В ее комнате никогда не бывало темно — дрожал чуть голубоватый, холодный свет от уличного фонаря, раскачивался от кроватки к дивану. Вроде и живут высоко, и на районе всего три фонаря работают, но свет этот сводил Кристину с ума. Она задергивала шторы и пряталась под подушку, но чудилось, что свет беззастенчиво и нагло высвечивает ее, скрюченную, на матрасе, выставляет всем напоказ. Шторы, тюль и планка на окно не помогали, свет будто бы пробивался сквозь стену и мешал ей спать.

Кристина закинула Шмеля в кроватку, торопливо и пусто погладила его по голове, даже чмокнула в воздух над макушкой. Шмель, хоть и маленький, не был дураком — материнскую вымученную ласку не замечал, хватался за пластиковые перила, тянулся. Кристина в очередной раз с ужасом подумала, что будет, когда Шмель научится выбираться из кроватки, побежит следом, заканючит, а она и тогда ничего не сможет ему дать.

Даже уличного света хватало, чтобы разглядеть багрово-мокрый блин вместо Шмелиного лица.

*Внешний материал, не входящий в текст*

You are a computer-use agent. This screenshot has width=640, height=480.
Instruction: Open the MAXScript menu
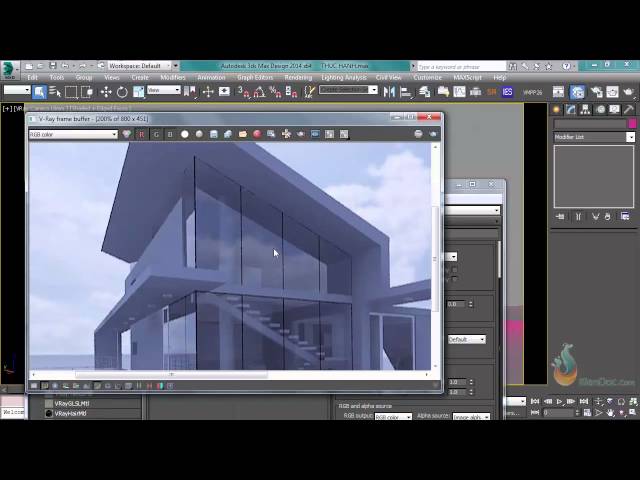467,77
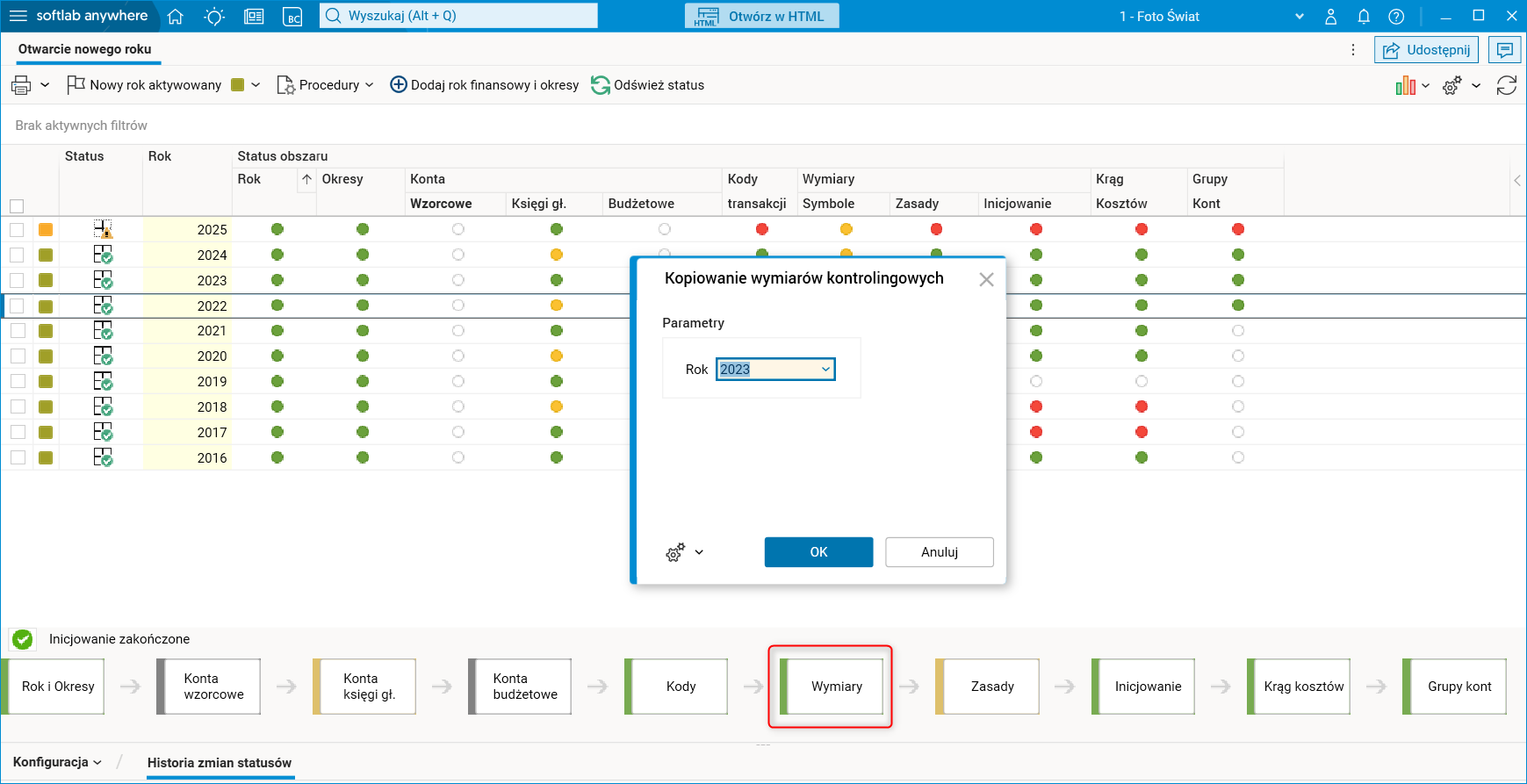Click the lightbulb ideas icon

coord(214,16)
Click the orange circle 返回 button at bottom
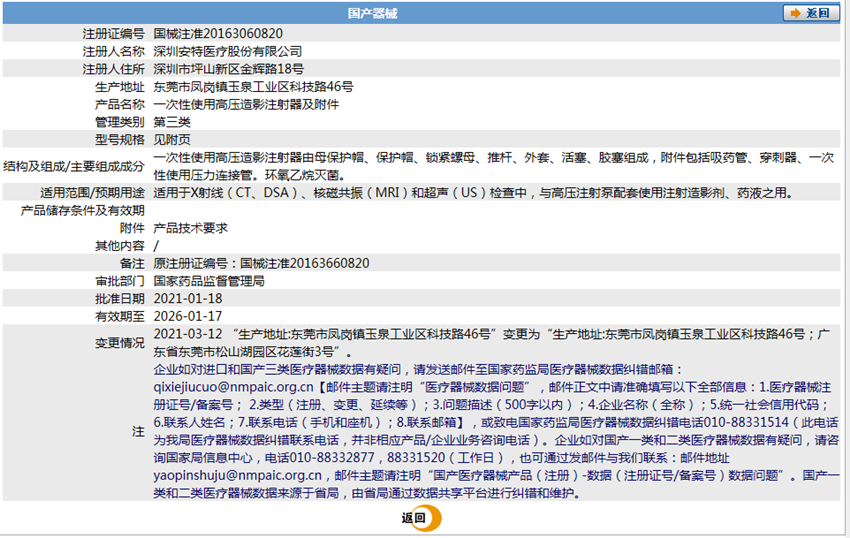The image size is (850, 538). pyautogui.click(x=422, y=518)
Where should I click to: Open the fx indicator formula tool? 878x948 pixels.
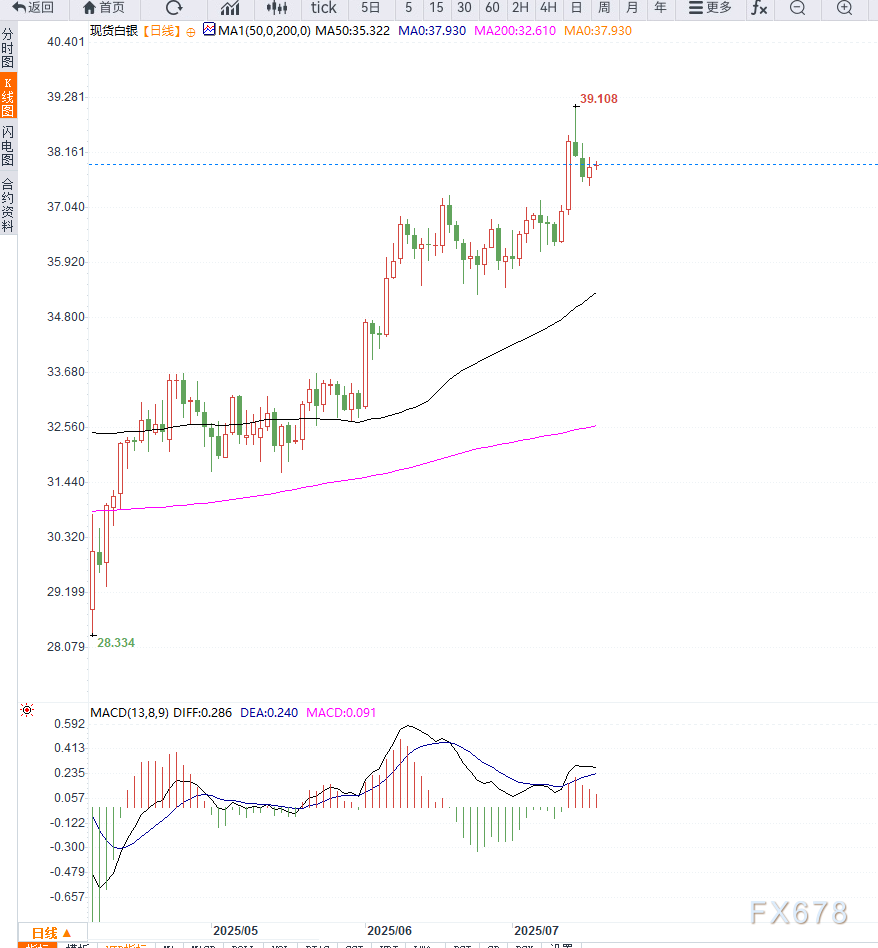click(x=759, y=8)
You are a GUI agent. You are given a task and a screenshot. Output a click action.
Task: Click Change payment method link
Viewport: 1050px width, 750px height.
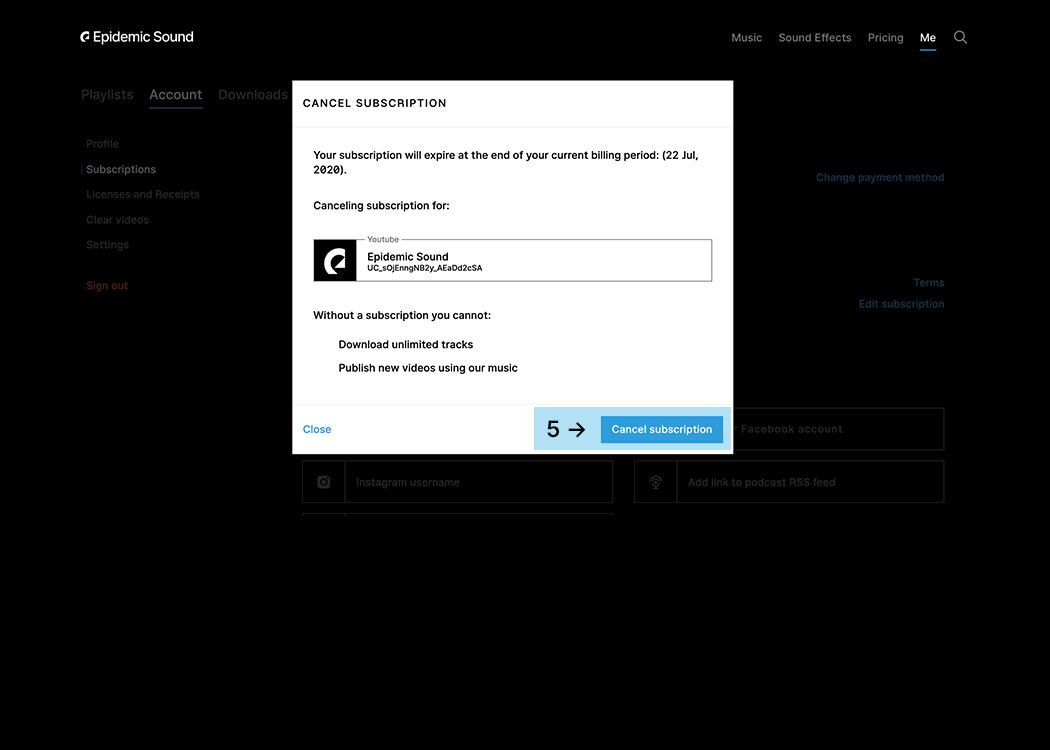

Кристина сбежала. Крепко закрыла за собой дверь, чтобы крики остались в комнате. Хорошо еще, что третья их соседка, с которой Юра и Кристина снимали квартиру, на время переехала к подруге — они снова поцапались с Кристиной почти до крови и поклялись, что жить вместе не собираются. Яна, с которой Юра то пытался выстроить какие-то немощные отношения, то расставался, то встречался исключительно ради секса, выдала им напоследок, что слишком добра и не будет выгонять безмозглую Кристину с приплодом на мороз, а поэтому уйдет сама.

Но все знали, что она остынет и вернется. И снова будет вычерпывать чайной ложечкой Кристинин мозг, почему это у нее такой шумный ребенок и когда все эти вопли закончатся.

Юра заканчивал накрывать на стол:

— Успокоила бы хоть, покачала. Может, животик болит.

— Детей нельзя приучать к рукам, — буркнула Кристина, отщипывая хлебный мякиш. — Разбалованный вырастет.

— Это ему точно не грозит.

Ударило упреком, и Кристина заела его тремя макаронными рожками с кислым кетчупом. Юра смутился, кинулся наливать ей чай. В комнате поутихло. Шмель, может, и всхлипывал себе под нос, но почти успокоился, а это значит, что он скоро уснет. Все Кристина делала правильно. Он накормлен, он поиграл с Юрой, у него все в порядке.

Не такая уж она и плохая мать.

Да?..

Юра присел напротив, вяло подковырнул горелое тесто пальцем. Плечи и скулы у него были напряженные, и Кристина знала, что он хочет поговорить. Знала, что он испортит ей остатки аппетита, а поэтому давилась макаронами и заталкивала внутрь хлебные подсохшие корки, и заливала водой, и грызла сушки…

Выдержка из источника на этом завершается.